GOAL OF THE EXERCISE: Produce a verbatim copy of the entries listed below.

Data records
╭──
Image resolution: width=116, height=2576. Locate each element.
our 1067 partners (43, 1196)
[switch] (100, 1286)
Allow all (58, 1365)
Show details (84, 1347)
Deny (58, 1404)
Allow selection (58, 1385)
╰──
ANSWER TO THIS TASK:
Image resolution: width=116, height=2576. Locate each element.
our 1067 partners (43, 1196)
[switch] (100, 1286)
Allow all (58, 1365)
Show details (84, 1347)
Deny (58, 1404)
Allow selection (58, 1385)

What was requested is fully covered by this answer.